Copy out word for word the part of the records that opens with the line containing "You are a computer-use" and closes with the line containing "[x=272, y=82]", including both of those lines. Leave the pictures out.

BEGIN Raw records

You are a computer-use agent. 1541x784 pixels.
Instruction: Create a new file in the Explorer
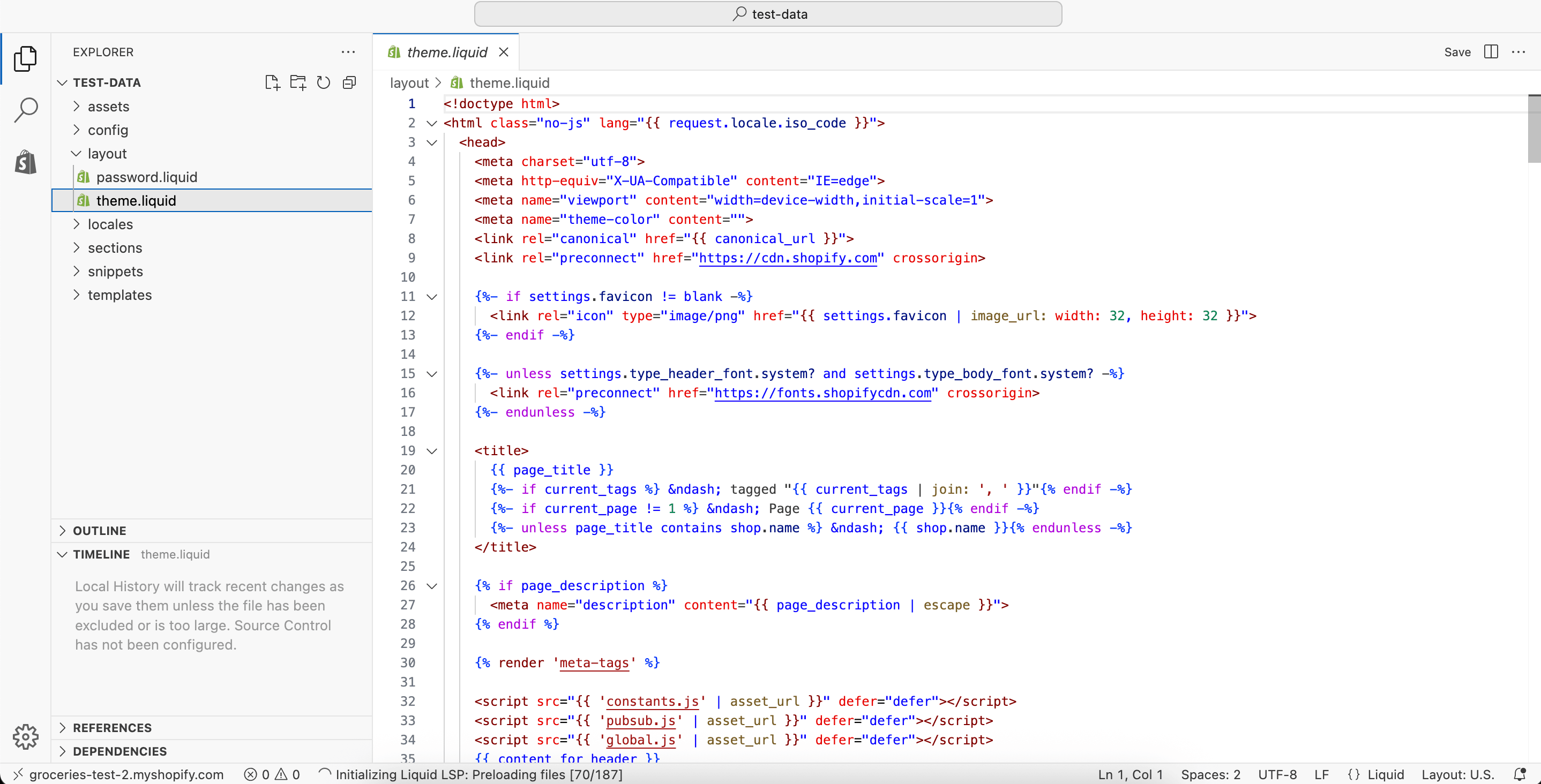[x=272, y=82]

END Raw records
BEGIN Raw records

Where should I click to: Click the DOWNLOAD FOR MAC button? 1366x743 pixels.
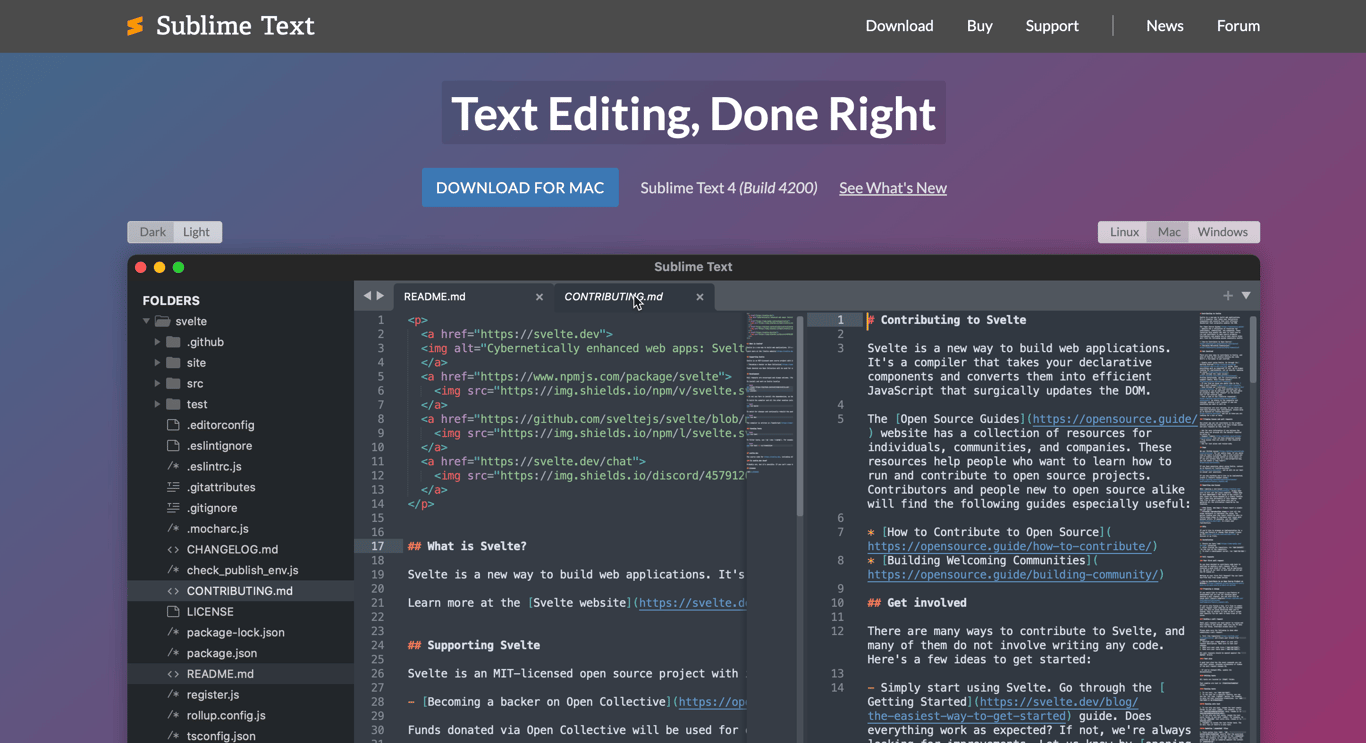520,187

END Raw records
BEGIN Raw records

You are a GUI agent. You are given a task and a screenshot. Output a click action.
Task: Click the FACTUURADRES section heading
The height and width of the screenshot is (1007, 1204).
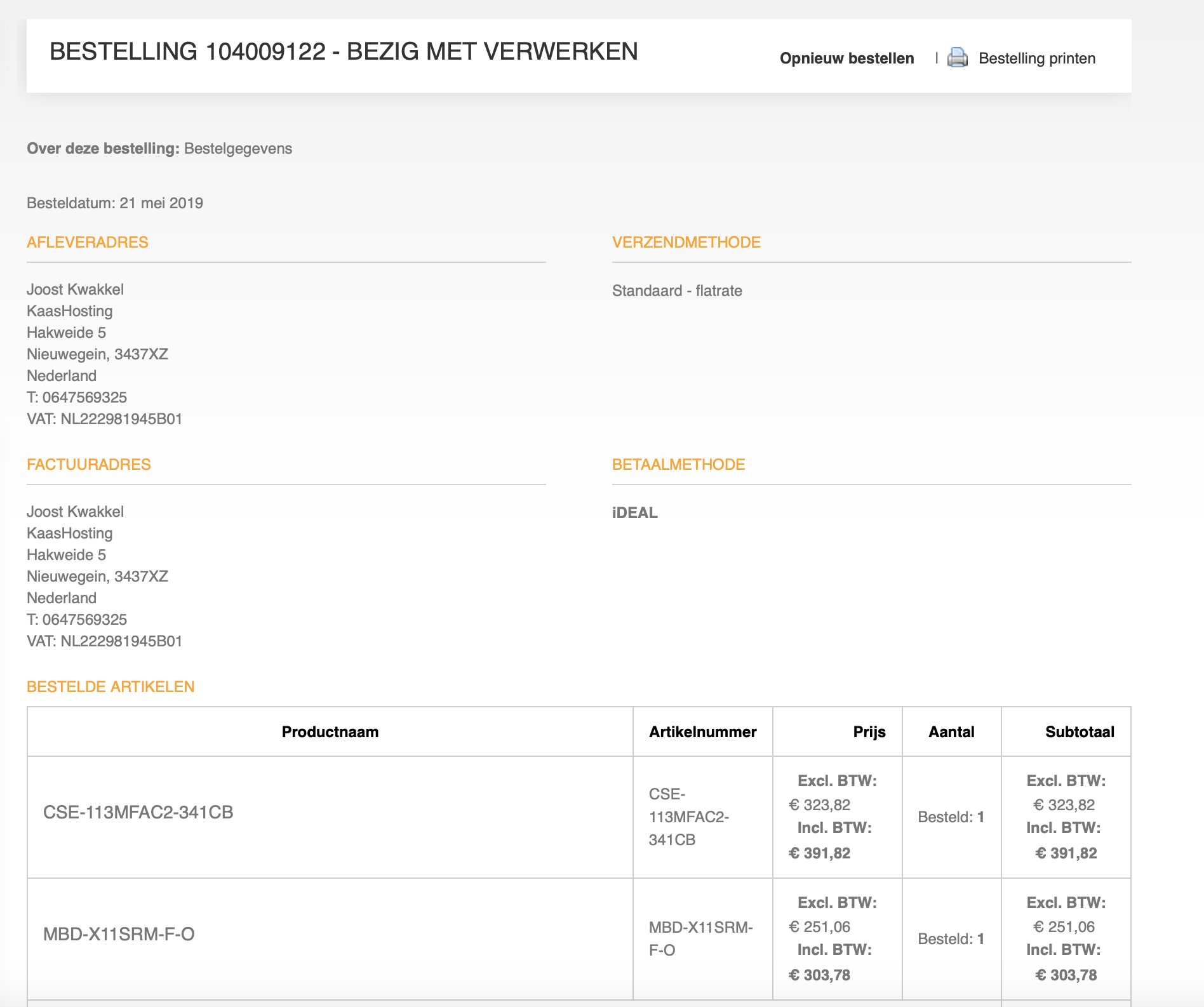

END Raw records

Correct response:
You are a computer-use agent. 1541x784 pixels.
Instruction: Create a new file in the Explorer
[x=272, y=82]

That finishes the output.